La compétition nationale de recherche scientifique et technologique destinée aux lycéens est mise en œuvre par le ministère de l’Éducation et de la Formation depuis l’année scolaire 2012-2013, sur le modèle de l’ISEF des États-Unis. Depuis 2022, dans le cadre de la mise en œuvre du Programme d’enseignement général de 2018, la compétition en sciences et technologies est de plus en plus étroitement liée au développement des qualités et des compétences. Les activités de recherche scientifique et technologique sont devenues une méthode d’apprentissage, notamment par le biais de l’apprentissage par projets.
Cependant, le concours présente encore des lacunes. La principale est la disparité régionale. Les écoles des zones urbaines, dotées d’infrastructures et d’enseignants de qualité, bénéficient d’un net avantage, tandis que les élèves des zones rurales et montagneuses manquent de matériel, d’encadrement et d’un environnement de recherche adapté. Cet écart nuit directement à l’équité du concours.
Un autre problème préoccupant est le phénomène des élèves qui font le travail à la place d’autrui. De nombreux sujets dépassent leurs compétences réelles. De plus, de nombreux sujets de recherche manquent d’originalité, sont répétitifs ou suivent des tendances grandioses pour remporter des prix, ce qui nuit à la créativité. La pression des résultats transforme parfois les compétitions en une course aux titres.

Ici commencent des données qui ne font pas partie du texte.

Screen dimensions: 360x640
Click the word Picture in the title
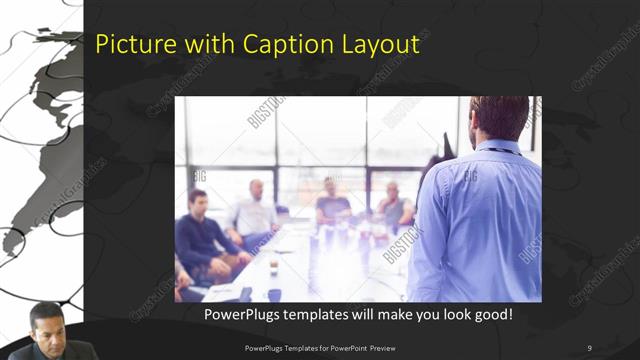[x=127, y=45]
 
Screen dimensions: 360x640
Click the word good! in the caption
[x=492, y=315]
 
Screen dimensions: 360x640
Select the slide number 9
[x=590, y=348]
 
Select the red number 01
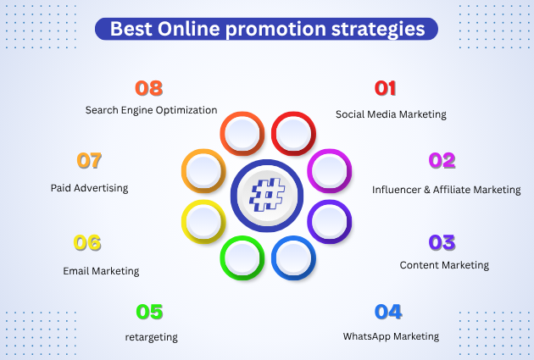click(385, 88)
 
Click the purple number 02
click(442, 160)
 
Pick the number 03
click(442, 242)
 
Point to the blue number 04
click(387, 312)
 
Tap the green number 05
click(149, 313)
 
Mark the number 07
click(89, 160)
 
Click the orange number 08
click(149, 88)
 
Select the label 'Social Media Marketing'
click(391, 114)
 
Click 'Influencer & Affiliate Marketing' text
click(445, 189)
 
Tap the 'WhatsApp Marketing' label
click(391, 336)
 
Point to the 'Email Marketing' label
click(101, 271)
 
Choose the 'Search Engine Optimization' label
click(151, 110)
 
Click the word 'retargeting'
click(151, 337)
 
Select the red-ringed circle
click(293, 133)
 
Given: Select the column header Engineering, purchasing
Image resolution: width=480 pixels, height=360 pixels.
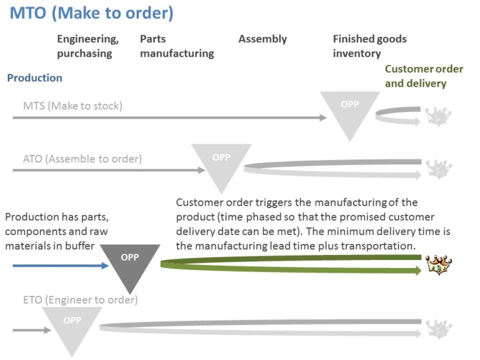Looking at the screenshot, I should click(88, 46).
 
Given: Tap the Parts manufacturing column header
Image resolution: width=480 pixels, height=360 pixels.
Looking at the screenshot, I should click(177, 46).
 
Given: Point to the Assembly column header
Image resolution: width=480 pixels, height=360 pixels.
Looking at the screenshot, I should click(262, 39).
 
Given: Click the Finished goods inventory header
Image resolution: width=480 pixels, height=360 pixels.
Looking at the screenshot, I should click(369, 46).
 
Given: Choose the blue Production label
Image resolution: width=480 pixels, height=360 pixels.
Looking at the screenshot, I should click(34, 78).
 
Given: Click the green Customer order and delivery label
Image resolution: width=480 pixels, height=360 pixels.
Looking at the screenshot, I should click(416, 76).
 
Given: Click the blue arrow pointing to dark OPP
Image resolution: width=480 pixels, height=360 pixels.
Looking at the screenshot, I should click(61, 266).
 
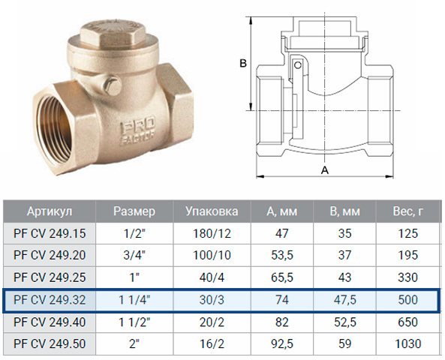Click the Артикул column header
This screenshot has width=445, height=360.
click(x=50, y=212)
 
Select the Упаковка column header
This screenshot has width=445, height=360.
click(x=212, y=212)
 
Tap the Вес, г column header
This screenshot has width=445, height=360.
click(x=407, y=212)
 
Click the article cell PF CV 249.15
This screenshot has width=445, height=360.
click(x=50, y=233)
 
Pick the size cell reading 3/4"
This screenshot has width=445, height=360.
click(x=134, y=255)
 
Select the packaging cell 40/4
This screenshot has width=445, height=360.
click(x=212, y=278)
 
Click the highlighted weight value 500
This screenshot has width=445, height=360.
click(x=407, y=300)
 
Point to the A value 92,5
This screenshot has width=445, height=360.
click(x=282, y=344)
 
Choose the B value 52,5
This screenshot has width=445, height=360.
click(x=344, y=322)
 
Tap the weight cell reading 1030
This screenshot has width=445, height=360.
click(x=407, y=344)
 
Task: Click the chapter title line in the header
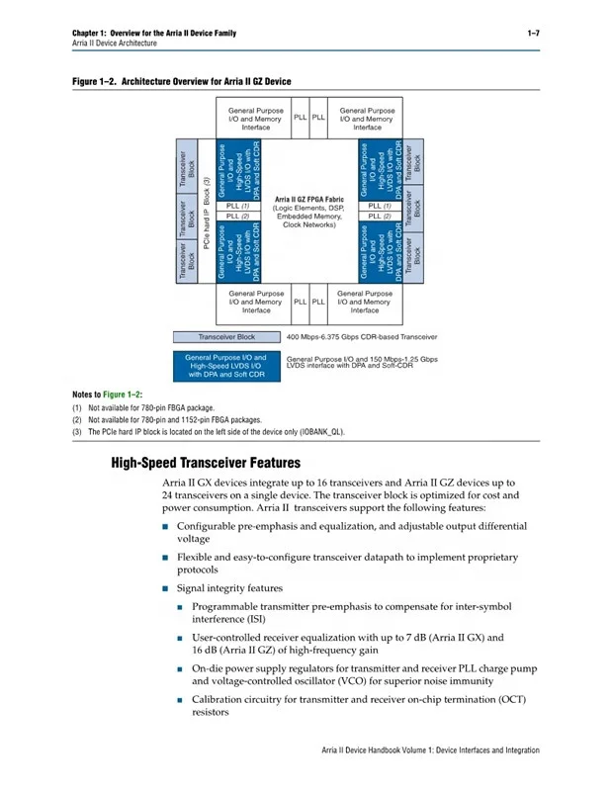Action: pos(154,34)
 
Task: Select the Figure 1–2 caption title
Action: pos(182,81)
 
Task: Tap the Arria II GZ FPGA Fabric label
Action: pos(309,201)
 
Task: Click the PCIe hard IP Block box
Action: pos(207,211)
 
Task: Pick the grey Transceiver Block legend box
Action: pos(226,337)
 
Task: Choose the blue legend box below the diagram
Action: pos(226,366)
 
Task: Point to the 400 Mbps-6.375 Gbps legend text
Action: pos(361,337)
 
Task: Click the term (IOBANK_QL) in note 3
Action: pos(322,431)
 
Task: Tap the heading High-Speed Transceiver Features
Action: pos(206,463)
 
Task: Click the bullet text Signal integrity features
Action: pos(229,588)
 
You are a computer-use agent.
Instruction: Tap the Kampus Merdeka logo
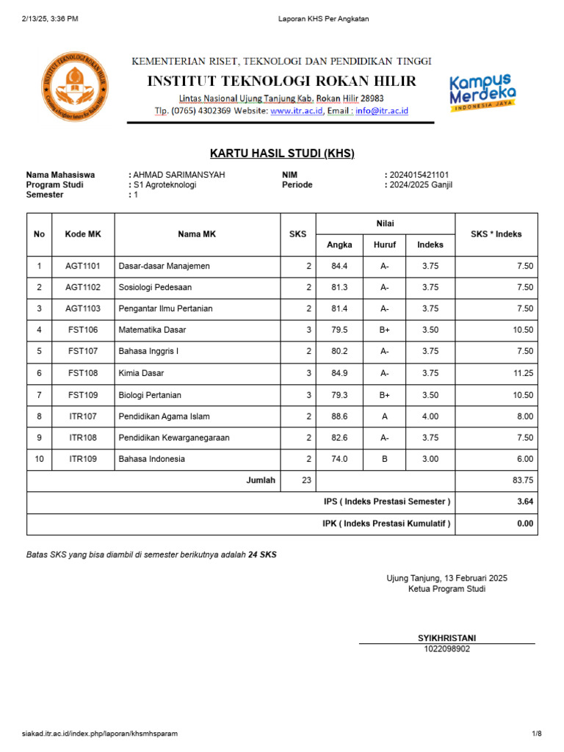pyautogui.click(x=482, y=92)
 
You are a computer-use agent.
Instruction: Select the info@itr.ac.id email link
pyautogui.click(x=381, y=112)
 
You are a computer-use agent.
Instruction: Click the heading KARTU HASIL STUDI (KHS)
pyautogui.click(x=282, y=153)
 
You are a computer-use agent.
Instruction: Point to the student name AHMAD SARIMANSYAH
pyautogui.click(x=178, y=175)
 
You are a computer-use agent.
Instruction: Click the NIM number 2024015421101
pyautogui.click(x=419, y=175)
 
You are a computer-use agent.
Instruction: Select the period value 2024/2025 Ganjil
pyautogui.click(x=422, y=185)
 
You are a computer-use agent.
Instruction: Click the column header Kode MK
pyautogui.click(x=83, y=234)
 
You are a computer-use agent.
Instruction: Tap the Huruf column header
pyautogui.click(x=385, y=245)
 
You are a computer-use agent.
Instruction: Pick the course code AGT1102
pyautogui.click(x=83, y=287)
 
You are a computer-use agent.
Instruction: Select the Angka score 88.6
pyautogui.click(x=339, y=416)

Il est essentiel de développer une culture de l’intégrité scientifique dans les écoles. Lorsque les élèves comprendront que l’honnêteté prime sur les récompenses, la compétition s’autorégulera naturellement et sainement. La compétition n’est pas qu’un simple terrain de jeu, mais un miroir reflétant notre conception de l’éducation.
Le concours ViSEF en lui-même n’est pas en cause. Son objectif premier est d’offrir aux élèves la possibilité d’apprendre la démarche scientifique : poser des questions, formuler des hypothèses, mener des expériences, analyser des données et défendre leurs résultats face à la critique. Il ne s’agit donc pas d’une simple présentation de travaux, mais d’un processus d’apprentissage par la recherche.
Une bureaucratisation a perverti la nature même de la compétition. Le terrain d’expérimentation académique a été abaissé à la logique d’un mouvement : rivaliser pour atteindre des quotas, pour obtenir des résultats.